B. Le rattachement des développements thérapeutiques au produit initial Les nouvelles indications thérapeutiques et les modifications de dosage sont considérées comme des extensions logiques de la première autorisation de mise sur le marché. L’arrêt rappelle que l’autorisation globale ne s’accompagne que d’une seule période de protection réglementaire débutant lors de la délivrance du titre initial. « L’octroi de l’autorisation de mise sur le marché pour de tels développements ne donne pas lieu à une période de protection réglementaire des données indépendante ». Cette solution s’inscrit dans une continuité jurisprudentielle constante visant à traiter le cycle de vie d’une molécule comme un ensemble juridique indivisible. La substance active demeure le pivot central autour duquel s’agrègent les évolutions techniques ultérieures sans générer de nouveaux droits d’exclusivité.
II. La préservation de l’équilibre entre innovation et accès aux génériques
A. La limitation temporelle de l’exclusivité commerciale La position de la Cour prévient le risque d’une prolongation indéfinie du monopole sur une substance donnée par le biais de développements successifs mineurs. Si chaque nouvelle indication permettait d’ouvrir un nouveau délai de protection, les entreprises pourraient retarder systématiquement l’entrée des médicaments génériques sur le marché. Le législateur a d’ailleurs prévu un mécanisme spécifique de récompense pour les innovations importantes en accordant une année supplémentaire de protection commerciale. « Cette augmentation d’une année constitue l’avantage approprié pour récompenser les investissements dans de nouvelles indications thérapeutiques » apportant un bénéfice clinique majeur. Cette précision souligne que le régime dérogatoire de l’article 10 de la directive est exhaustif quant aux avantages accordés aux inventeurs.

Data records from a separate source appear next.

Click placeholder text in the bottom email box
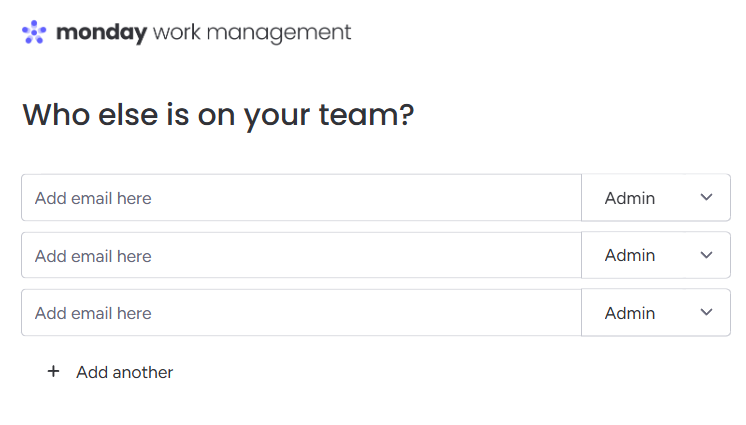Image resolution: width=746 pixels, height=425 pixels. 93,313
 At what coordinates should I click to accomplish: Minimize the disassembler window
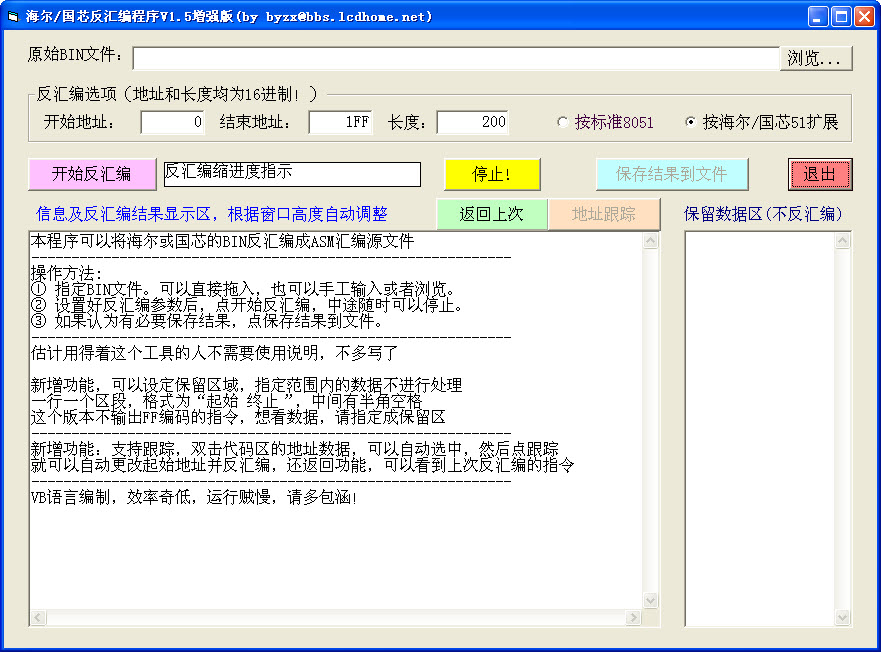818,16
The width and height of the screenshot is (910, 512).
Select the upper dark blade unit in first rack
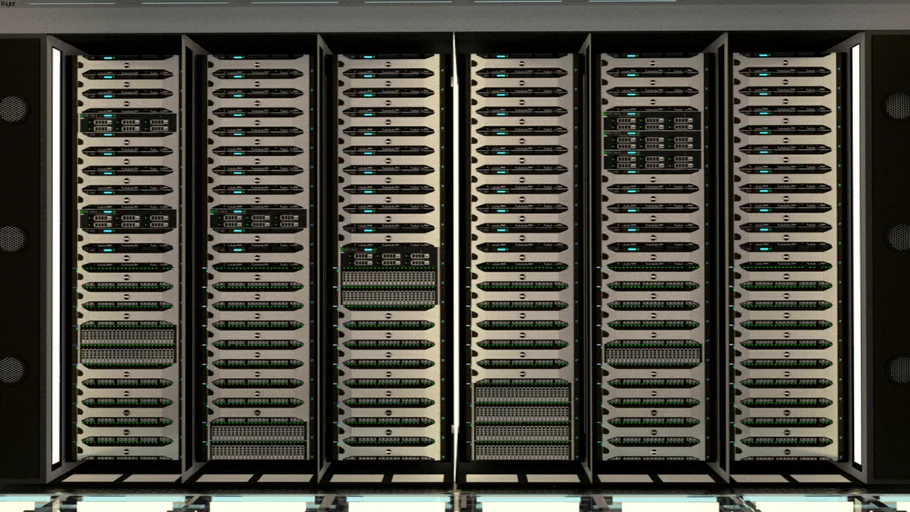point(128,123)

B. La confirmation d’un régime de protection unifié La portée de cette décision réside dans l’affirmation d’un principe de sécurité juridique pour les fabricants de médicaments génériques et les autorités sanitaires. En refusant de faire primer la forme sur le fond, la Cour garantit que la protection des données ne serve pas d’instrument de segmentation artificielle du marché. Le commentaire de la décision révèle une volonté de concilier la protection de la recherche avec l’impératif d’éviter la répétition d’essais cliniques inutiles. L’arrêt confirme que la notion d’autorisation globale est un outil de régulation économique destiné à faciliter la transition vers le domaine public des connaissances pharmaceutiques. Cette interprétation ferme consolide le cadre juridique de l’Union européenne en assurant une prévisibilité indispensable pour tous les acteurs de l’industrie du médicament.